**TASK DIRECTIONS**
Rewrite the entries below, substituting "specific element" for every occurrence of "particular element" and leaving everything else unchanged.

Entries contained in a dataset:
╭──
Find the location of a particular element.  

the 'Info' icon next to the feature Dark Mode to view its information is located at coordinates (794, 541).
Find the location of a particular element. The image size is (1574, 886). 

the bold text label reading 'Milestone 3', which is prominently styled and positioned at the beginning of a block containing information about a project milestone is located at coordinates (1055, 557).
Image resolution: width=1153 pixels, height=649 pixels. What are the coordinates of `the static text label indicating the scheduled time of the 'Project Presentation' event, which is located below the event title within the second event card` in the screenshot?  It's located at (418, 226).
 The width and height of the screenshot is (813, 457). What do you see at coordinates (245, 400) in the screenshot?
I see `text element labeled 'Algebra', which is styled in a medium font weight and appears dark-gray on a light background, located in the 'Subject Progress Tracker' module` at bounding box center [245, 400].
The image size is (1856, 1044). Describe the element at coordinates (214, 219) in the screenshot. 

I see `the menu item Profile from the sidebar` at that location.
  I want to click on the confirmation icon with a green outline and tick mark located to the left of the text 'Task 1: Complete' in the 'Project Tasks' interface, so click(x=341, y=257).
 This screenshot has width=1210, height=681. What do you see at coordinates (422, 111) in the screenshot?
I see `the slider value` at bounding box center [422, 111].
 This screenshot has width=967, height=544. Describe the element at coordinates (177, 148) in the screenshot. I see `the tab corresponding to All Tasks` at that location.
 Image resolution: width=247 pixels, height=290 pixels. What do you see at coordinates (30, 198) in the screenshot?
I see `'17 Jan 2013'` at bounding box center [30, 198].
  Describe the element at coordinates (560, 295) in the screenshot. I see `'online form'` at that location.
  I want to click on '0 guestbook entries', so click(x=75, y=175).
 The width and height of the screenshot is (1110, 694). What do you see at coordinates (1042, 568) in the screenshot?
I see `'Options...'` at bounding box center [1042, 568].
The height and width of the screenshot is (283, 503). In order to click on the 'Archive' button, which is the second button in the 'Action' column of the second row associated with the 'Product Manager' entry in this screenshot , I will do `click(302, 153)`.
╰──
**CORRECT RESPONSE**
Find the location of a specific element.  

the 'Info' icon next to the feature Dark Mode to view its information is located at coordinates (794, 541).
Find the location of a specific element. The image size is (1574, 886). 

the bold text label reading 'Milestone 3', which is prominently styled and positioned at the beginning of a block containing information about a project milestone is located at coordinates (1055, 557).
Image resolution: width=1153 pixels, height=649 pixels. What are the coordinates of `the static text label indicating the scheduled time of the 'Project Presentation' event, which is located below the event title within the second event card` in the screenshot?  It's located at (418, 226).
 The width and height of the screenshot is (813, 457). What do you see at coordinates (245, 400) in the screenshot?
I see `text element labeled 'Algebra', which is styled in a medium font weight and appears dark-gray on a light background, located in the 'Subject Progress Tracker' module` at bounding box center [245, 400].
The image size is (1856, 1044). Describe the element at coordinates (214, 219) in the screenshot. 

I see `the menu item Profile from the sidebar` at that location.
  I want to click on the confirmation icon with a green outline and tick mark located to the left of the text 'Task 1: Complete' in the 'Project Tasks' interface, so click(x=341, y=257).
 This screenshot has width=1210, height=681. What do you see at coordinates (422, 111) in the screenshot?
I see `the slider value` at bounding box center [422, 111].
 This screenshot has width=967, height=544. Describe the element at coordinates (177, 148) in the screenshot. I see `the tab corresponding to All Tasks` at that location.
 Image resolution: width=247 pixels, height=290 pixels. What do you see at coordinates (30, 198) in the screenshot?
I see `'17 Jan 2013'` at bounding box center [30, 198].
  Describe the element at coordinates (560, 295) in the screenshot. I see `'online form'` at that location.
  I want to click on '0 guestbook entries', so click(x=75, y=175).
 The width and height of the screenshot is (1110, 694). What do you see at coordinates (1042, 568) in the screenshot?
I see `'Options...'` at bounding box center [1042, 568].
The height and width of the screenshot is (283, 503). In order to click on the 'Archive' button, which is the second button in the 'Action' column of the second row associated with the 'Product Manager' entry in this screenshot , I will do `click(302, 153)`.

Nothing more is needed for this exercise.